Inability to find any vacant, affordable housing cited as reason for move to Terrace park

A mother of four in South Hazelton says she’s going to set up camp at Ferry Island by this weekend because she can’t find an affordable place to live.

Anna Martin says she and her children have no choice but to live in a van.

Martin is abandoning her current rental home in South Hazelton because her family has been suffering health problems related to severe mold issues.

“It has no insulation and nothing but sawdust in the walls and a rotten foundation,” she said.

After being unable to find a place to stay in her home town of Greenville or anywhere else nearby including Smithers and Terrace, Martin says she phoned emergency shelters as a last resort but was told there was no availability for her family.

“We even tried the Terrace shelter but we can’t get in there and we have no family or friends to live with. We are going to be homeless here by the twenty-first of March,” Martin said last week.

“I tried the Smithers shelter too and they won’t take us. We are going to be living out of our van. The only thing I can think of is in Terrace where the RV park is. Ferry Island.”

Martin said Ksan shelter would only let her stay a few days, not long enough to find a new rental.

“We’re just packing up right now,” Martin added, who has four children aged ten, seven, five and four.

“We’ll have to make do,” she said about living in her van with four kids.

According to Carol Sabo, director of Terrace’s shelter, Ksan House, the Ksan transition house does take interim housing for short periods but that Martin’s situation shows how dire the situation can be for families without housing.

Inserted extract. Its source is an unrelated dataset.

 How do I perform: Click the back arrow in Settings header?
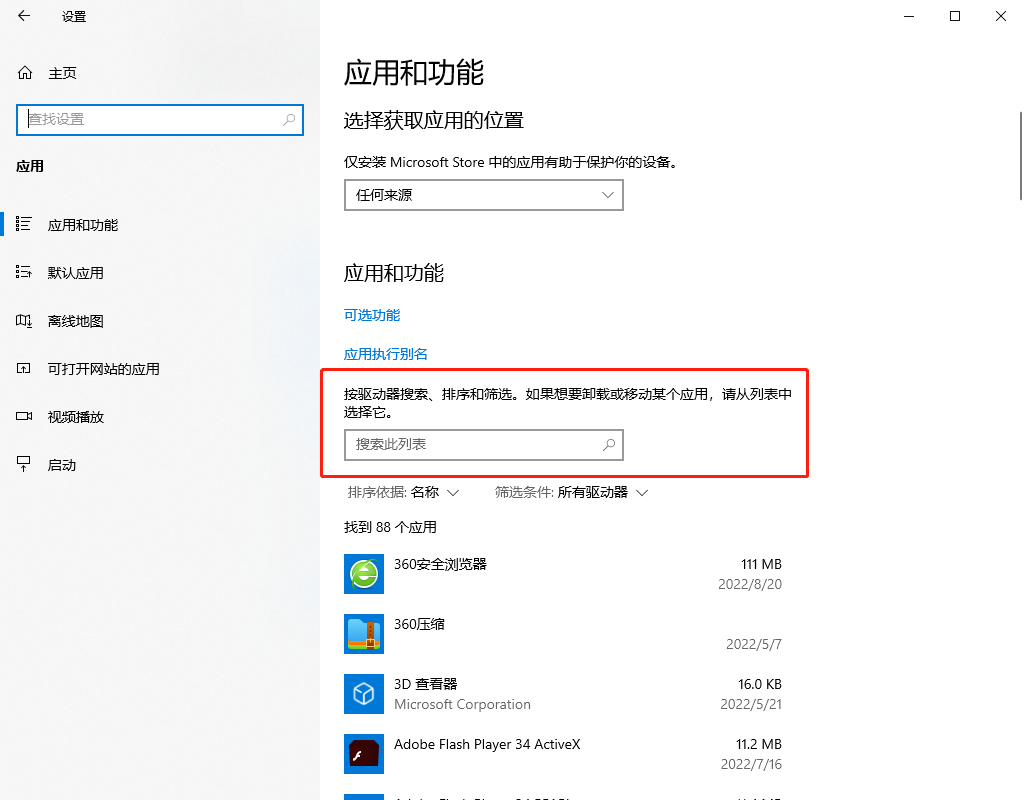24,16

“It is the reality now – especially for families,” said Sabo, who is currently seeking to advance a project to build affordable housing units on city land.

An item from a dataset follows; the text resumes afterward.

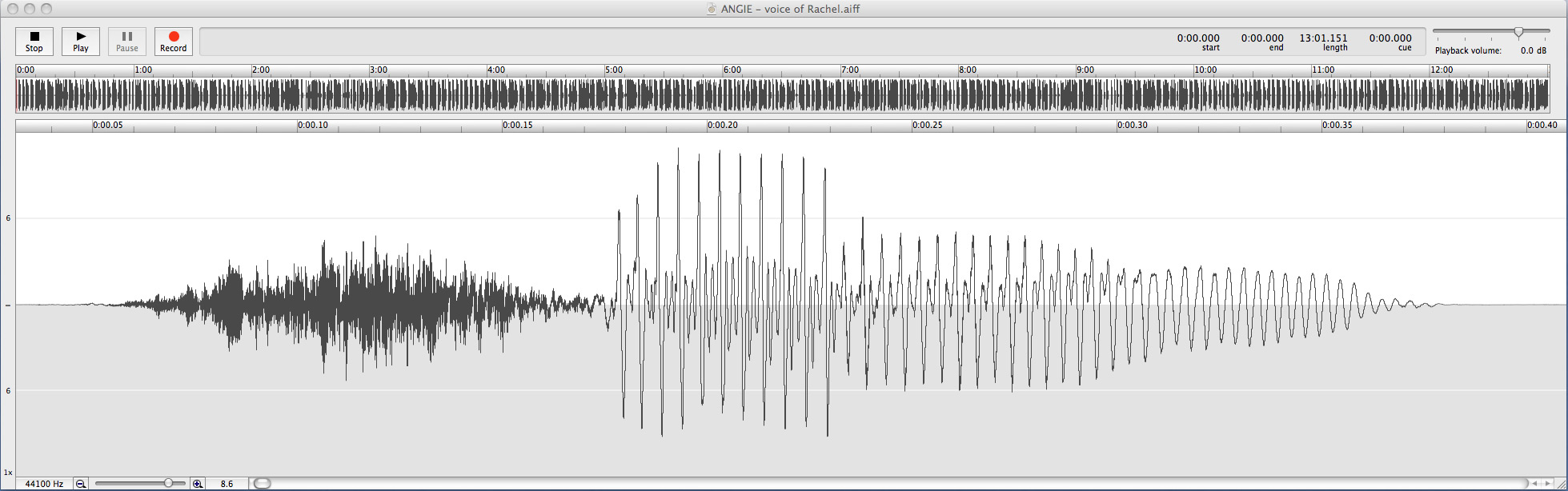Click the start time field
The width and height of the screenshot is (1568, 491).
[1198, 38]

“Singles we can roll out the mats at night at the shelter but if the transition house is full with women fleeing abuse there aren’t any real options for families,” she said.

Martin said that specifically she wasn’t allowed into the woman’s shelter.

Sabo has the following advice for homeless families:

“I would encourage families, if they are homeless, or about to become homeless, to fill out a BC Housing application (off the internet or an agency that can print it out for them). We, and other agencies, can fill out a supplemental form that verifies the situation they are in and they can be placed in a BC Housing building where there is a vacancy somewhere in the province. I know a couple weeks ago Rupert and Burns Lake had some vacancies. That would mean moving schools, doctors, etc. though – not a nice situation to be in.”

Martin said she has been on the BC Housing waiting list for three years. She is currently still trying to contact her family to find a resolution to her problem before Saturday.

“We’ve been living with mold for the last four years and having health problems because of this,” she said.

Last summer Terrace instated a bylaw which gives the city the power to fine landlords for mold violations to prevent such conditions.